Word and item position data:

▬▬▬

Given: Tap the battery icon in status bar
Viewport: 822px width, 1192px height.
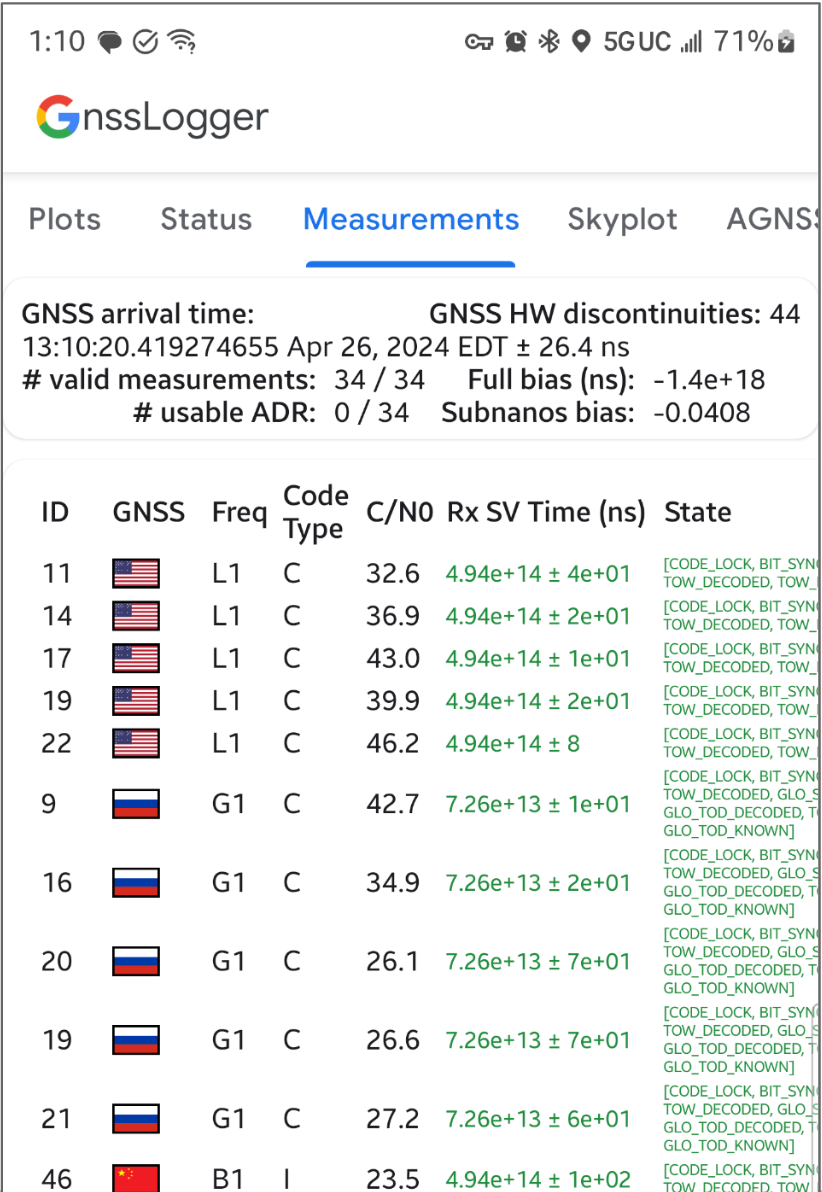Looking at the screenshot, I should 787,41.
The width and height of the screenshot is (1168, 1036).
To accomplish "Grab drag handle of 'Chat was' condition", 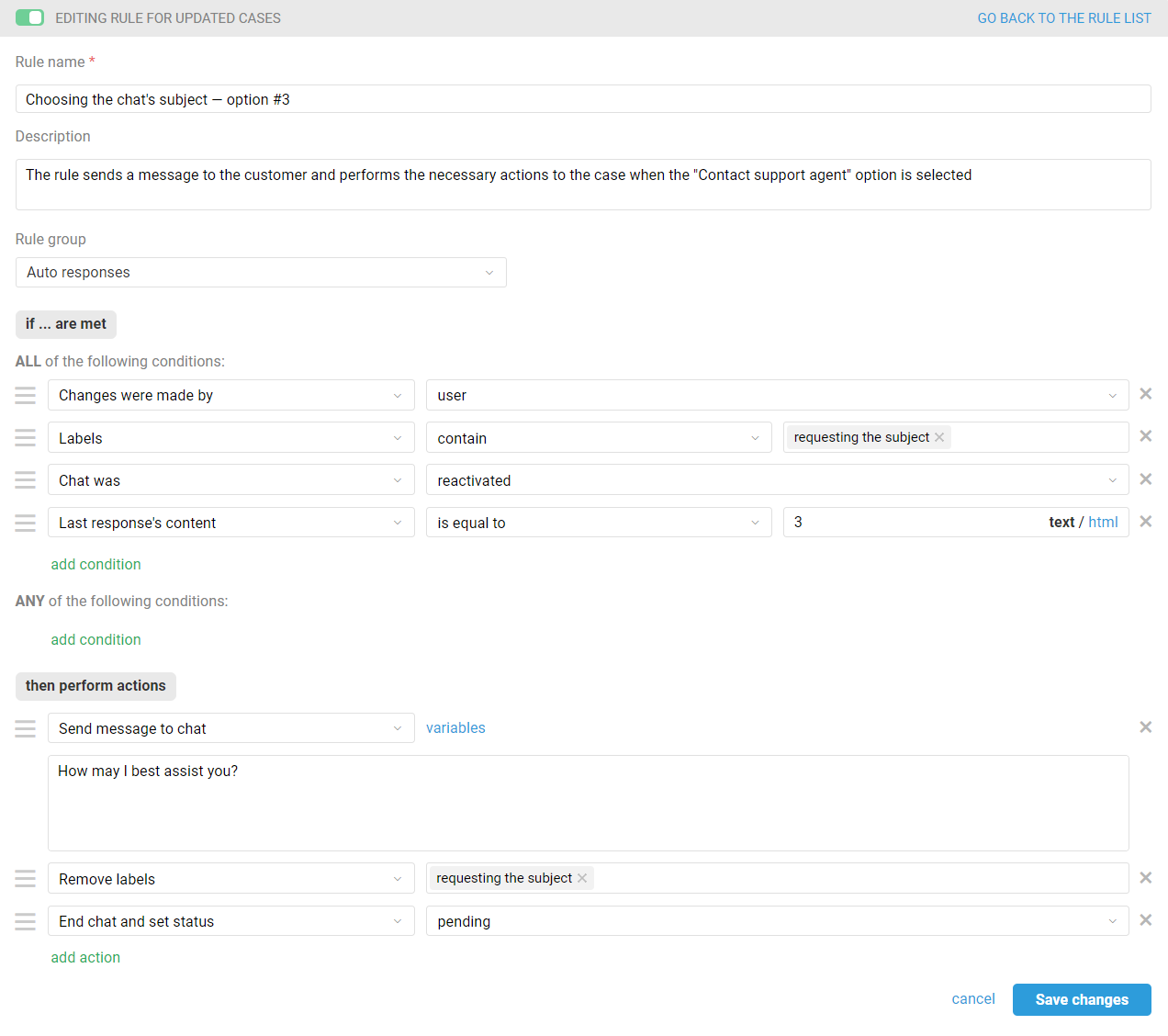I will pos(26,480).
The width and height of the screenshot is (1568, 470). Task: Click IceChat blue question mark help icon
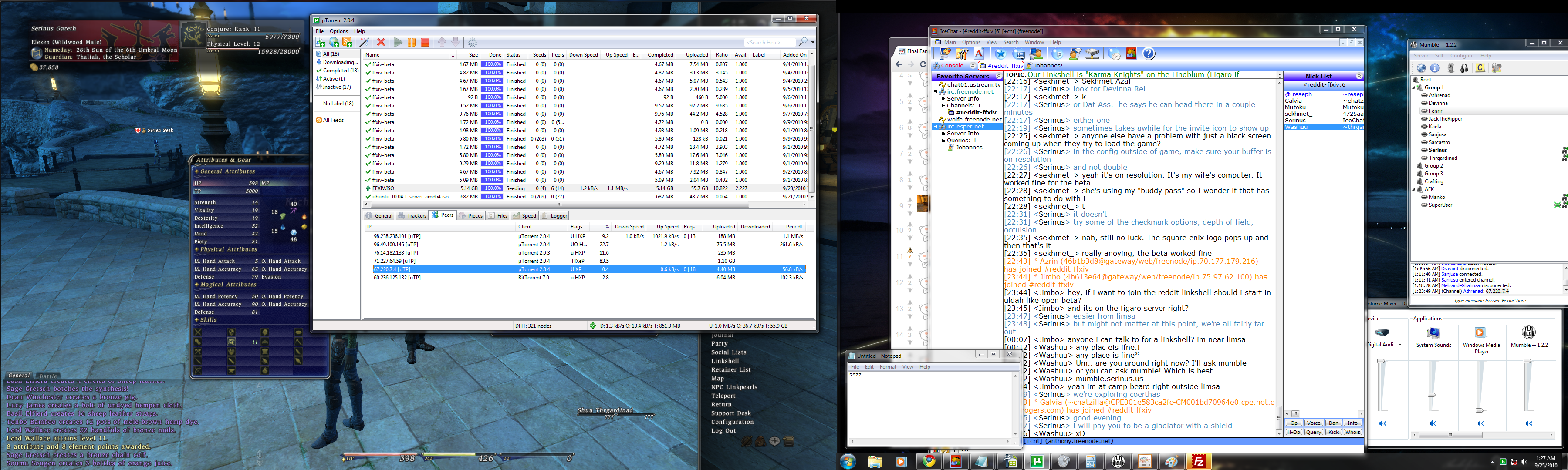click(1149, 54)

▬▬▬

Collect each line of the listing above that contains the word "width".

Viewport: 822px width, 1192px height.
The width and height of the screenshot is (1168, 1036).
The width and height of the screenshot is (1568, 470). Task: Click IceChat blue question mark help icon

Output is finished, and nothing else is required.